Kekecewaan Mir tidak hanya berasal dari hasil akhir balapan, tetapi juga dari perjuangannya di setiap sektor dibandingkan dengan rival-rivalnya. Dia kehilangan waktu di setiap aspek, mulai dari pengereman hingga akselerasi, serta mengalami masalah dengan keausan ban.
Pembalap asal Spanyol ini mengakui ketidakberdayaannya dalam menghadapi masalah yang dihadapi motornya. Dia merasa tidak bisa memaksimalkan performanya karena keterbatasan yang ada pada RC213V.
“Sulit untuk merasakan sesuatu yang lebih buruk dari apa yang saya alami saat ini. Saya tidak bisa menemukan satu pun area positif,” ujar Mir. “Kami mengalami banyak getaran. Semakin banyak getaran, terutama di trek seperti ini, itu mungkin yang terburuk.”
Mir menambahkan, “Saya tidak bisa melihat area spesifik di mana saya bisa kompetitif. Itu adalah kenyataan yang harus saya hadapi. Mengendalikan motor saat mengerem di lintasan lurus terasa sangat sulit. Motor sering terkunci, dan saya tidak bisa mengerem dengan leluasa.”

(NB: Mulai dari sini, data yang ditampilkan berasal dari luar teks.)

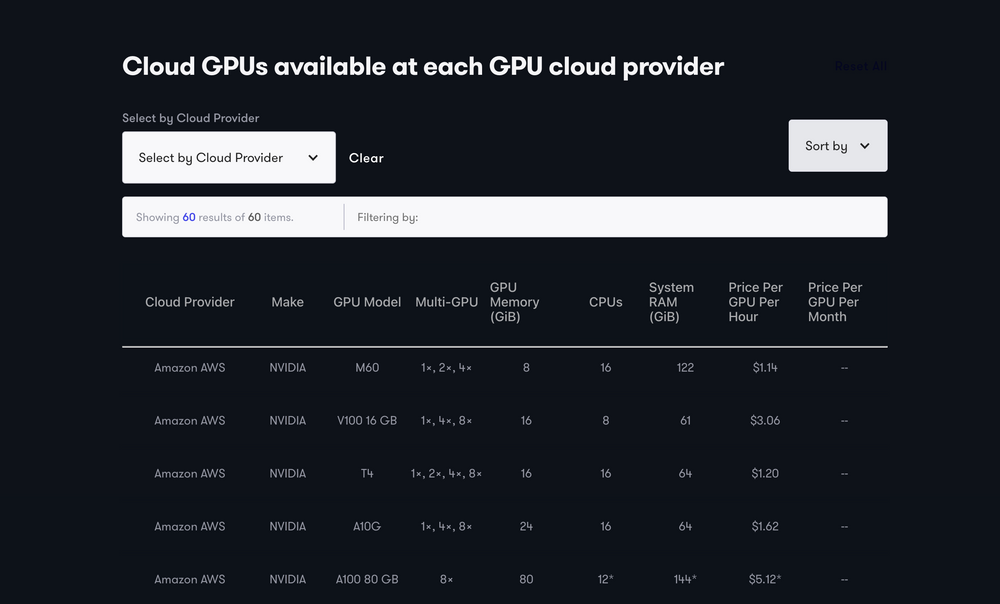Viewport: 1000px width, 604px height.
Task: Select the Price Per GPU Per Hour header
Action: click(x=755, y=301)
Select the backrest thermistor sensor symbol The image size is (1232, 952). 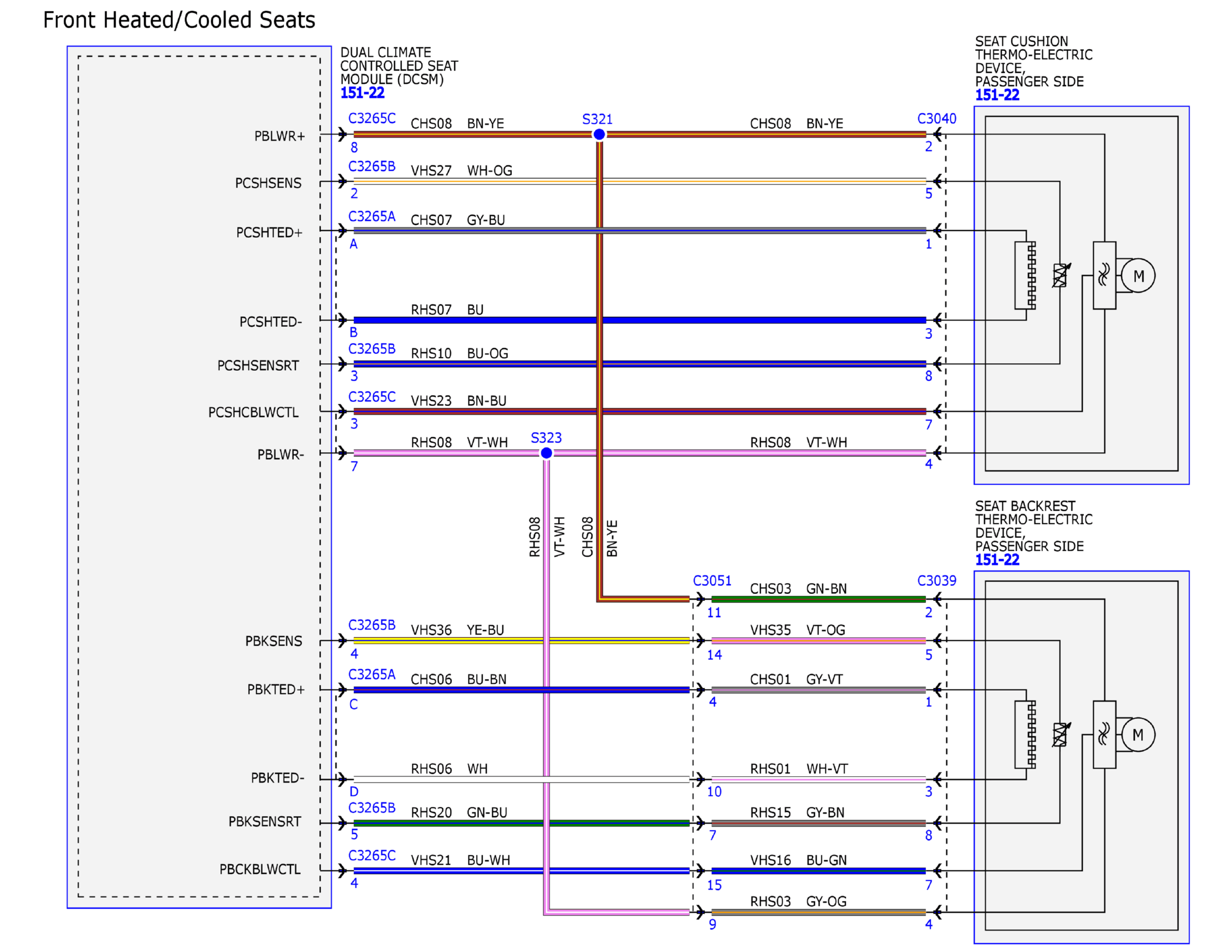click(x=1061, y=735)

Selain itu, Mir mengungkapkan bahwa motor sering terasa ‘melayang’ saat membuka gas, yang membuatnya merasa tidak bisa mengendalikan kendaraan dengan baik. “Penurunan ban juga lebih besar dibandingkan dengan pembalap lain, dan saya sering mengalami overheat, yang membuat saya semakin sulit mengendalikan motor,” tambahnya.
Mir dan timnya harus bekerja keras untuk mengatasi masalah ini agar bisa kembali bersaing di level teratas di sisa musim MotoGP 2024.